VANCOUVER (Reuters) - Russia has been warned to get its anti-doping act together days before the start of the Vancouver Olympics after several of their athletes have been busted for taking banned drugs in the past months.
Russia, who will host the next winter Games in the Black Sea resort of Sochi in 2014, has been trying to root out cheats before the February 12-28 Vancouver Games with Alena Sidko, one of their top cross-country skiers, the latest offender.
“I understand that people are worried by the numbers,” International Olympic Committee president Jacques Rogge told reporters on Monday.
“We have indeed been alerted by the number of positive cases. It is legitimate to be worried. I was puzzled by the numbers, yes indeed...”

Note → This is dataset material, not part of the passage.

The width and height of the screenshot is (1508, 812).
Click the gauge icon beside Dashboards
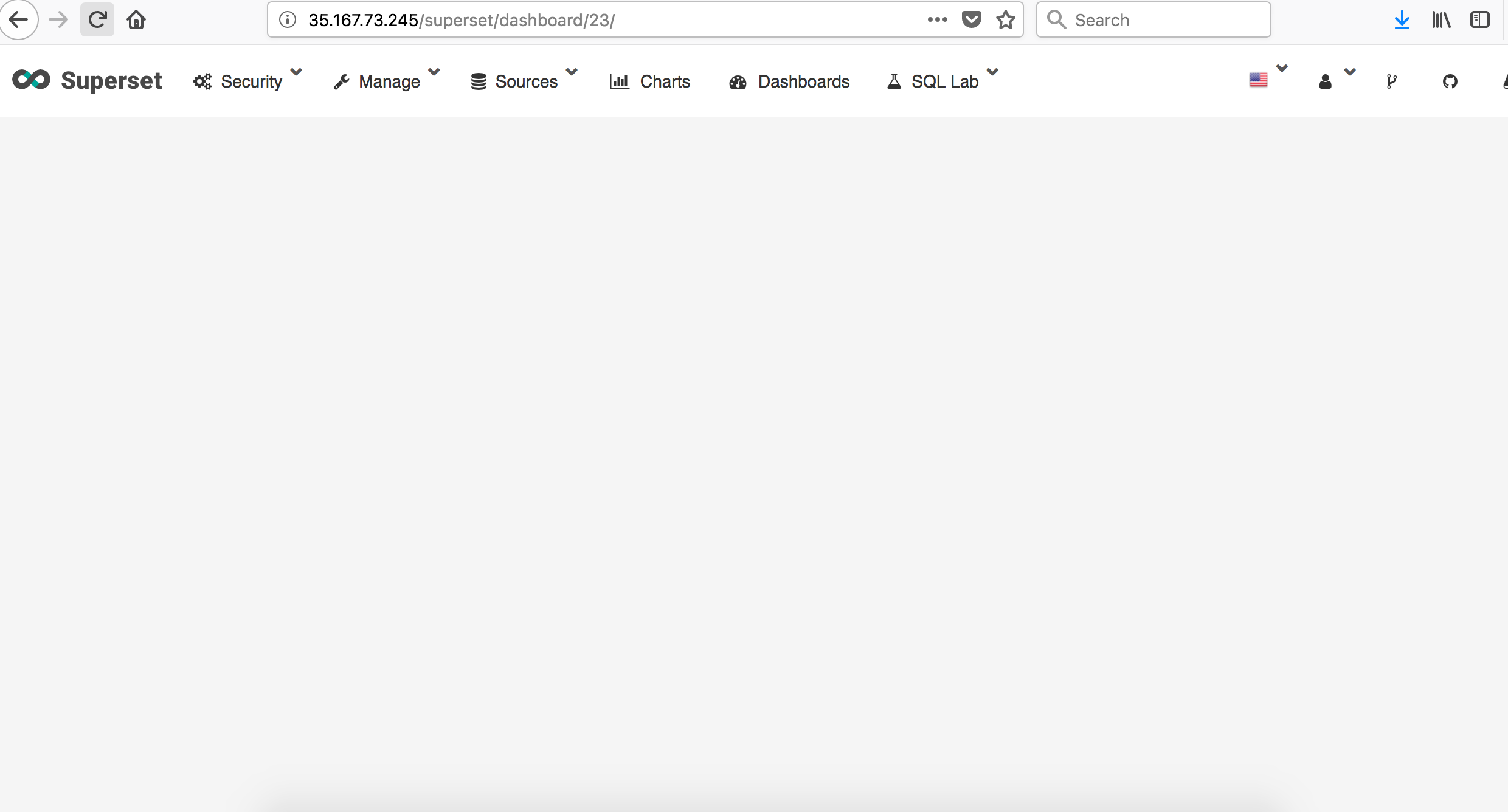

Rogge said he had raised the issue in meetings with Russian sports officials and the country’s president, Dmitry Medvedev, recently.
“We have alerted Russian authorities and we now expect them to comply,” he said.
“I insisted (in talks with president Medvedev) on the need to have a strong action on doping and he promised that he would launch that and he was very explicit in public declarations,” Rogge said.
Russia has seen a spate of positive tests prior to these winter Games with the country’s anti-doping agency under mounting pressure to crack down on athletes taking performance-enhancing drugs.
Among the Russian athletes taking part in Vancouver is Olga Medvedtseva, formerly competing as Olga Pyleva, who had won the 15km individual race silver medal at the 2006 Olympics before failing a doping test and having her medal taken away.
She sat out a two-year ban before returning to competition.
Rogge defended her participation saying she had paid the price for her doping offence.
Medvedtseva is fortunate to compete though because under a new rule brought in two years after she was caught, athletes who are banned for six months or more for a doping offence are automatically excluded from the next Olympics.